What this task involves:
Turn every line of the records below into a numbered list, skipping blank lines and leaving out the picture.

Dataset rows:
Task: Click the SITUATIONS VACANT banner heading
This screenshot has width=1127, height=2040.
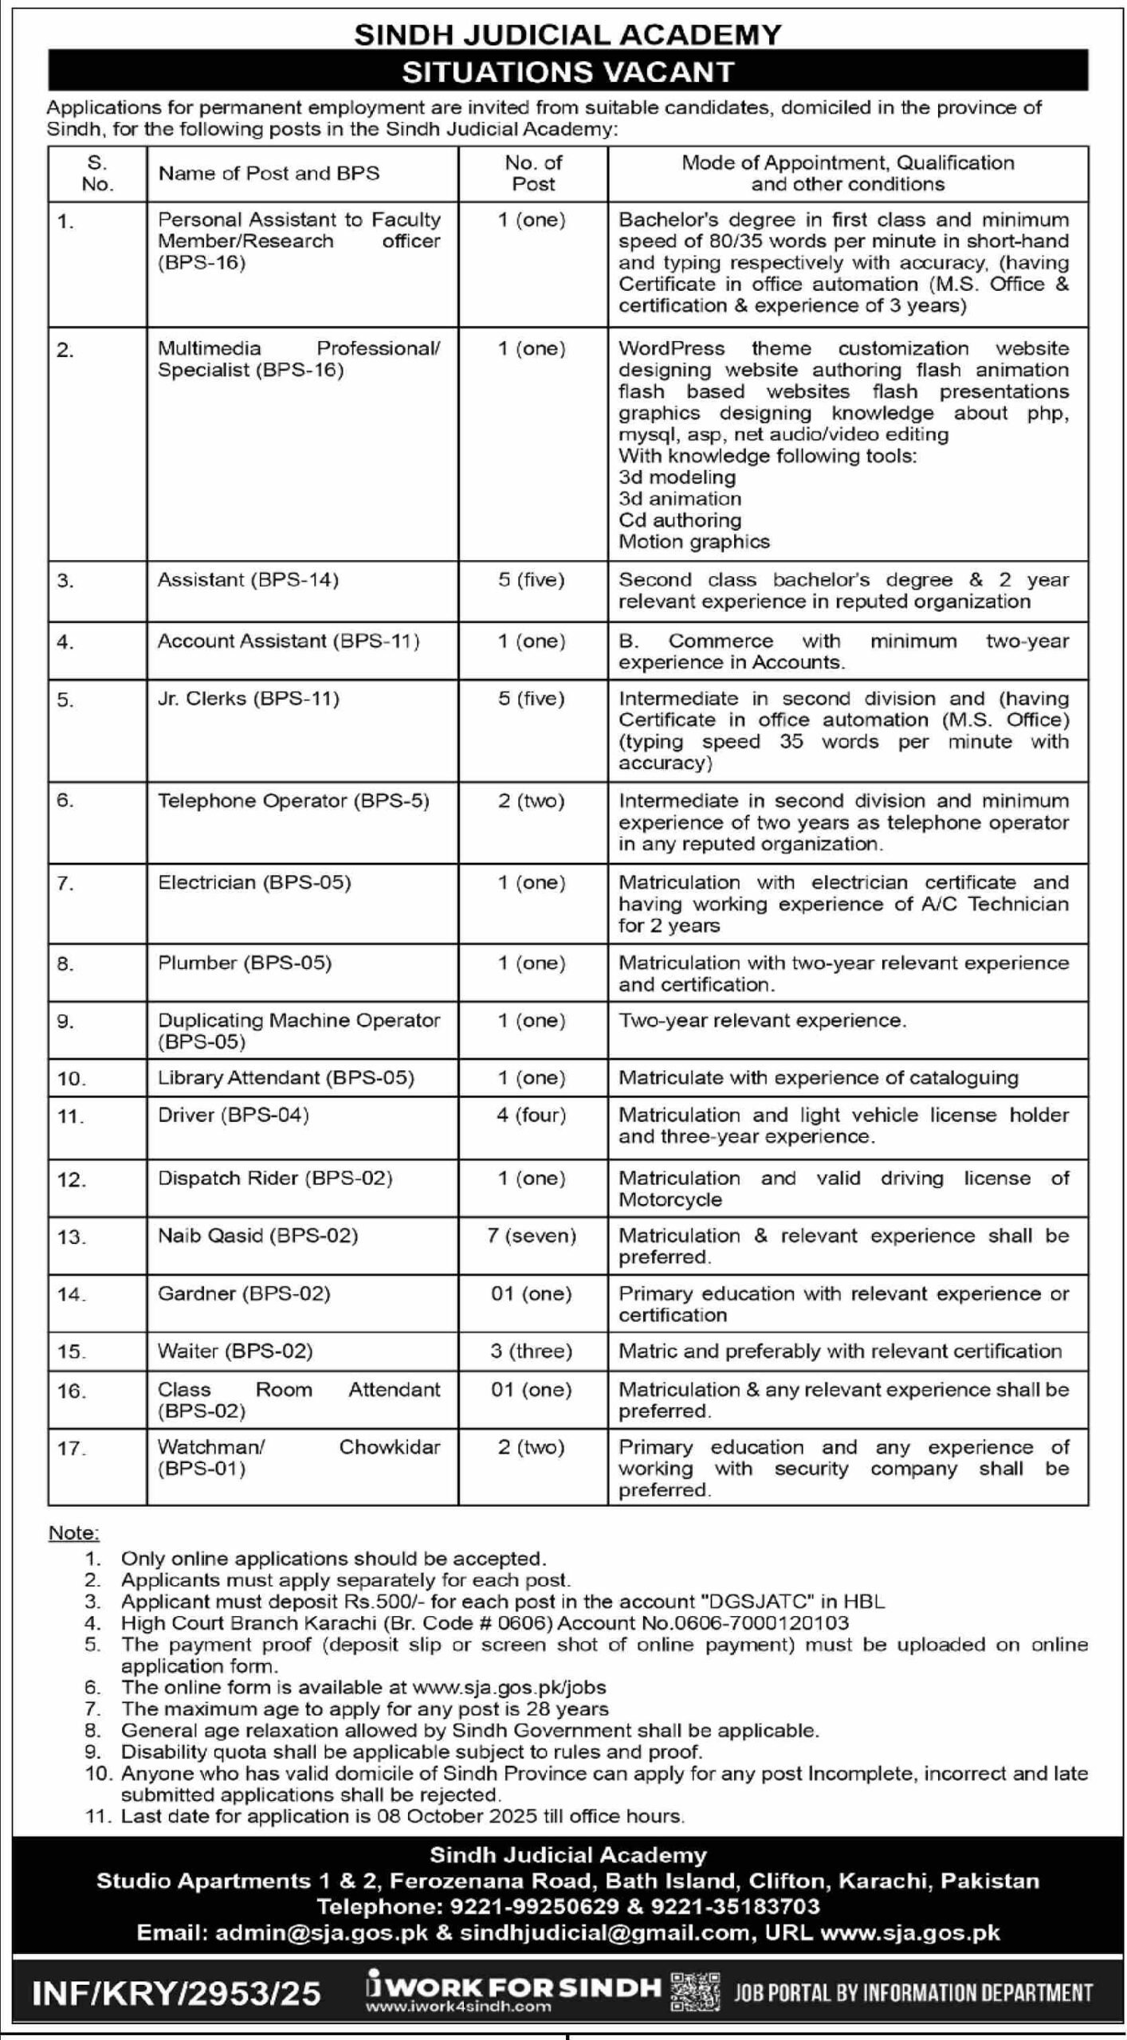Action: point(567,73)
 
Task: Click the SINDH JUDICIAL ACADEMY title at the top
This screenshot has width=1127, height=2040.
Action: point(567,34)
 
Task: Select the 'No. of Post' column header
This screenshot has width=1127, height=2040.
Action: point(532,174)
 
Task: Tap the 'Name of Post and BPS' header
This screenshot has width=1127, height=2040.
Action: point(269,174)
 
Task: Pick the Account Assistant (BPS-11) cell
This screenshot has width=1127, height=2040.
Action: point(288,641)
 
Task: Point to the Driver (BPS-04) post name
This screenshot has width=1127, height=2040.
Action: point(233,1115)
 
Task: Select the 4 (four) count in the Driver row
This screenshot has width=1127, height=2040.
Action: point(532,1115)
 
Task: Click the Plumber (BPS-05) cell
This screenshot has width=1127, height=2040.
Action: point(244,963)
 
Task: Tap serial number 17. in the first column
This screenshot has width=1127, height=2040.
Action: point(72,1448)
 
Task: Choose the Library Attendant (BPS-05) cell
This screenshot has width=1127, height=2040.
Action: point(285,1078)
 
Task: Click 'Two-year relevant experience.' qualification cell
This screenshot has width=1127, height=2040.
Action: point(762,1021)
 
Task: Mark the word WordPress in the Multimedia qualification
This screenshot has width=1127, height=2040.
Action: point(671,349)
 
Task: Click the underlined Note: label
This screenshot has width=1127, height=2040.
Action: point(74,1533)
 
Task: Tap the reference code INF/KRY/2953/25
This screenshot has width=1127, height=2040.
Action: point(176,1994)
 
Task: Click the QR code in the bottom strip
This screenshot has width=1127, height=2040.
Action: point(695,1990)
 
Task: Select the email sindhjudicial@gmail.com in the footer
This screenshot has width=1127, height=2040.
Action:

Task result:
1. Task: Click the SITUATIONS VACANT banner heading
2. This screenshot has width=1127, height=2040.
3. Action: point(567,73)
4. Task: Click the SINDH JUDICIAL ACADEMY title at the top
5. This screenshot has width=1127, height=2040.
6. Action: point(567,34)
7. Task: Select the 'No. of Post' column header
8. This screenshot has width=1127, height=2040.
9. Action: point(532,174)
10. Task: Tap the 'Name of Post and BPS' header
11. This screenshot has width=1127, height=2040.
12. Action: point(269,174)
13. Task: Pick the Account Assistant (BPS-11) cell
14. This screenshot has width=1127, height=2040.
15. Action: point(288,641)
16. Task: Point to the Driver (BPS-04) post name
17. This screenshot has width=1127, height=2040.
18. Action: point(233,1115)
19. Task: Select the 4 (four) count in the Driver row
20. This screenshot has width=1127, height=2040.
21. Action: point(532,1115)
22. Task: Click the Plumber (BPS-05) cell
23. This screenshot has width=1127, height=2040.
24. Action: point(244,963)
25. Task: Tap serial number 17. in the first column
26. This screenshot has width=1127, height=2040.
27. Action: point(72,1448)
28. Task: Choose the Library Attendant (BPS-05) cell
29. This screenshot has width=1127, height=2040.
30. Action: point(285,1078)
31. Task: Click 'Two-year relevant experience.' qualification cell
32. This screenshot has width=1127, height=2040.
33. Action: point(762,1021)
34. Task: Mark the word WordPress in the Multimedia qualification
35. This screenshot has width=1127, height=2040.
36. Action: point(671,349)
37. Task: Click the underlined Note: label
38. This screenshot has width=1127, height=2040.
39. Action: point(74,1533)
40. Task: Tap the reference code INF/KRY/2953/25
41. This screenshot has width=1127, height=2040.
42. Action: point(176,1994)
43. Task: Click the QR code in the bottom strip
44. This screenshot has width=1127, height=2040.
45. Action: point(695,1990)
46. Task: Select the email sindhjudicial@gmail.com in the footer
47. This screenshot has width=1127, height=2040.
48. Action:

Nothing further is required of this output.